ABout Fortran’s status arguments

Wherever the C interface returns integer error information in the return value of the function, the Fortran interface accepts an extra integer argument named status as the last argument in the list. The above example demonstrates this rule.

Finally, there are a few function in Silo’s API that are unique to the Fortran interface. Those functions are described in the section of the API manual having to do with Fortran.

Using Silo in Parallel

Silo is a serial library. Nevertheless, it (as well as the tools that use it like VisIt) has several features that enable its effective use in parallel with excellent scaling behavior. However, using Silo effectively in parallel does require an application to store its data to multiple Silo files typically depending on the number of concurrent I/O channels the application has available at the time of Silo file creation.
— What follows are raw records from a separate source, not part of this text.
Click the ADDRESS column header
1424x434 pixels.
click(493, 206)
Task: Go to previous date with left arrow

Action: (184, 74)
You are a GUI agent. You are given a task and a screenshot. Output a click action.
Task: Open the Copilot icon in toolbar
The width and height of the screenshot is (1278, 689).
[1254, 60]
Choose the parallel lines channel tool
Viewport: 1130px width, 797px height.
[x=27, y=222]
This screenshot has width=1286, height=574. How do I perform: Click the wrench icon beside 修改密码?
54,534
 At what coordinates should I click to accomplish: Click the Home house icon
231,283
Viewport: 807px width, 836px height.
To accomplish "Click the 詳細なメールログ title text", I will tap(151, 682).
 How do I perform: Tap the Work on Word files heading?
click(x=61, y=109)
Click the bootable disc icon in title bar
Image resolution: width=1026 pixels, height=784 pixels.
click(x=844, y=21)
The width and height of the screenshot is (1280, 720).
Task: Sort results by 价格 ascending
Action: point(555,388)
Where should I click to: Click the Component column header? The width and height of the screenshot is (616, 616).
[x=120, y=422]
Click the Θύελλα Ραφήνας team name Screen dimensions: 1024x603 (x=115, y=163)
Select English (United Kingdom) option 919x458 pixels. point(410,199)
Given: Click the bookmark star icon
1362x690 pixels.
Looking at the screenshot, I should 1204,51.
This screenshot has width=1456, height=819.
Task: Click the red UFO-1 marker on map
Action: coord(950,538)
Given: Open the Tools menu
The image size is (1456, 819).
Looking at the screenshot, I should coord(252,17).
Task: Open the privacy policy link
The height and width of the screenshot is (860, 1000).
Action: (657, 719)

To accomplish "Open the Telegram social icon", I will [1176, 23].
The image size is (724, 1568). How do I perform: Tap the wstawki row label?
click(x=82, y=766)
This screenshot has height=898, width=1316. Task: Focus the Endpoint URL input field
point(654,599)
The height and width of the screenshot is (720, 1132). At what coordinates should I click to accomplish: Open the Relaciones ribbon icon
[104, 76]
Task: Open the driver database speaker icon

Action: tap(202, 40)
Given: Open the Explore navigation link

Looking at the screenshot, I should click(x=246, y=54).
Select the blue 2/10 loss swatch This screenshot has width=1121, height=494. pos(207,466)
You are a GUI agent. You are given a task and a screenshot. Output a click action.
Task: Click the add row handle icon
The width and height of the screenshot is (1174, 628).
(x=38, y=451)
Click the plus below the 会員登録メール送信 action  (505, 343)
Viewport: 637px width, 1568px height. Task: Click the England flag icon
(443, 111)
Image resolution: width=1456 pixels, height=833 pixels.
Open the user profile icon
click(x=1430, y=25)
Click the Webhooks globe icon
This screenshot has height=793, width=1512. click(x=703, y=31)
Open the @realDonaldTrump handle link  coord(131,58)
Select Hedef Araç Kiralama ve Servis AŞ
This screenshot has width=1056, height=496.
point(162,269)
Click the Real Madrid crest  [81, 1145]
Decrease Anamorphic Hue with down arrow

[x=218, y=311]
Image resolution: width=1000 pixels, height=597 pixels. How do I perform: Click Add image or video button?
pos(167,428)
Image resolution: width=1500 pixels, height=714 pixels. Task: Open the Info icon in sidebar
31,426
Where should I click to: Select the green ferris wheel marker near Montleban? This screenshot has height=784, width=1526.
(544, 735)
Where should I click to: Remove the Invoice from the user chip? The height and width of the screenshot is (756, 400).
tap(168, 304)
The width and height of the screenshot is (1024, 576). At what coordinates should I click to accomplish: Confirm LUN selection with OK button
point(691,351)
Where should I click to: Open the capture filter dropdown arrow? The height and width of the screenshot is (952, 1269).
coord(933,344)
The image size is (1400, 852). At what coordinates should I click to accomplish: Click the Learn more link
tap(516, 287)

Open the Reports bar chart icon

The two features that enable Silo to be used effectively in parallel are its ability to create separate namespaces (directories) within a single file and the fact that a multi-block object can span multiple Silo files. With these features, aparallel application can easily divide its processors into N groups and write a separate Silo file for each group.

Within a group, each processor in the group writes to its own directory within the Silo file. One and only one processor has write access to the group’s Silo file at any one time. So, I/O is serial within a group. However, because each group has a separate Silo file to write to, each group has one processor writing concurrently with other processors from other groups. So, I/O is parallel across groups.

After all processors have created all their individual objects in various directories within the each group’s Silo file, one processor is designated to write multi-block objects. The multi-block objects serve as an assembly of the names of all the individual objects written from various processors.

When N, the number of processor groups, is equal to one, I/O is effectively serial. All the processors write their data to a single Silo file. When N is equal to the number of processors, each processor writes its data to its own, unique Silo file. Both of these extremes are bad for effective and scalable parallel I/O. A good choice for N is the number of concurrent I/O channels available to the application when it is actually running.

This technique for using a serial I/O library effectively in parallel while being able to tune the number of files concurrently being written to is Multiple Independent File (MIF) parallel I/O.

There is a separate header file, pmpio.h, with a set of convenience CPP macros and methods to facilitate PMPIO-based parallel I/O with Silo.